## REQUEST
Lay out the lines below as a Markdown table with two columns, Row and Line. Put each line's number under Row and leave out any blank lines.
--- begin ---
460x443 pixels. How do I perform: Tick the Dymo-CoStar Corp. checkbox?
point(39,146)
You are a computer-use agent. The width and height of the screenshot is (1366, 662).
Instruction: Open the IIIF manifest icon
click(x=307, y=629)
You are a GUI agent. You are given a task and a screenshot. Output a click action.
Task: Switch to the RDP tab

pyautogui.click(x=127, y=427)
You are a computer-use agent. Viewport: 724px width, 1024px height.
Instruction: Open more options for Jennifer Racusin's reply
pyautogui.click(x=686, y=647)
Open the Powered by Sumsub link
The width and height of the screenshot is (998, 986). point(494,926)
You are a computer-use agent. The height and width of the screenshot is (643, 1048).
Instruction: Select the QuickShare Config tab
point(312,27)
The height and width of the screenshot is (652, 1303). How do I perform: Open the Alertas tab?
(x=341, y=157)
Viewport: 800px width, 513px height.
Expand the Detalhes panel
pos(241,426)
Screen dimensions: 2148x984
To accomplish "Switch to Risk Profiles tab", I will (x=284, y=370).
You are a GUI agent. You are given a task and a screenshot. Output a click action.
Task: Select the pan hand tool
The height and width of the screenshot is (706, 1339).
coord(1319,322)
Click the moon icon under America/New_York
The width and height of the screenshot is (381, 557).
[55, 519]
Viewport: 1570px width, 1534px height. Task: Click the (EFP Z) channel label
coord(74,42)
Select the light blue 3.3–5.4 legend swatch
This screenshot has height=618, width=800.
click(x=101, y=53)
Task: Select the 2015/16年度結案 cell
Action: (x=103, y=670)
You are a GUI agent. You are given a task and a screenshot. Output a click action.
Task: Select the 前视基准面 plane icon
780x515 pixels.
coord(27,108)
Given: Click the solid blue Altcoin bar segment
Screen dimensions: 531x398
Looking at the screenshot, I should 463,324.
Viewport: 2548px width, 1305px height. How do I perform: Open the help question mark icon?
--- end ---
## FULL RESPONSE
| Row | Line |
|---|---|
| 1 | 460x443 pixels. How do I perform: Tick the Dymo-CoStar Corp. checkbox? |
| 2 | point(39,146) |
| 3 | You are a computer-use agent. The width and height of the screenshot is (1366, 662). |
| 4 | Instruction: Open the IIIF manifest icon |
| 5 | click(x=307, y=629) |
| 6 | You are a GUI agent. You are given a task and a screenshot. Output a click action. |
| 7 | Task: Switch to the RDP tab |
| 8 | pyautogui.click(x=127, y=427) |
| 9 | You are a computer-use agent. Viewport: 724px width, 1024px height. |
| 10 | Instruction: Open more options for Jennifer Racusin's reply |
| 11 | pyautogui.click(x=686, y=647) |
| 12 | Open the Powered by Sumsub link |
| 13 | The width and height of the screenshot is (998, 986). point(494,926) |
| 14 | You are a computer-use agent. The height and width of the screenshot is (643, 1048). |
| 15 | Instruction: Select the QuickShare Config tab |
| 16 | point(312,27) |
| 17 | The height and width of the screenshot is (652, 1303). How do I perform: Open the Alertas tab? |
| 18 | (x=341, y=157) |
| 19 | Viewport: 800px width, 513px height. |
| 20 | Expand the Detalhes panel |
| 21 | pos(241,426) |
| 22 | Screen dimensions: 2148x984 |
| 23 | To accomplish "Switch to Risk Profiles tab", I will (x=284, y=370). |
| 24 | You are a GUI agent. You are given a task and a screenshot. Output a click action. |
| 25 | Task: Select the pan hand tool |
| 26 | The height and width of the screenshot is (706, 1339). |
| 27 | coord(1319,322) |
| 28 | Click the moon icon under America/New_York |
| 29 | The width and height of the screenshot is (381, 557). |
| 30 | [55, 519] |
| 31 | Viewport: 1570px width, 1534px height. Task: Click the (EFP Z) channel label |
| 32 | coord(74,42) |
| 33 | Select the light blue 3.3–5.4 legend swatch |
| 34 | This screenshot has height=618, width=800. |
| 35 | click(x=101, y=53) |
| 36 | Task: Select the 2015/16年度結案 cell |
| 37 | Action: (x=103, y=670) |
| 38 | You are a GUI agent. You are given a task and a screenshot. Output a click action. |
| 39 | Task: Select the 前视基准面 plane icon |
| 40 | 780x515 pixels. |
| 41 | coord(27,108) |
| 42 | Given: Click the solid blue Altcoin bar segment |
| 43 | Screen dimensions: 531x398 |
| 44 | Looking at the screenshot, I should 463,324. |
| 45 | Viewport: 2548px width, 1305px height. How do I perform: Open the help question mark icon? |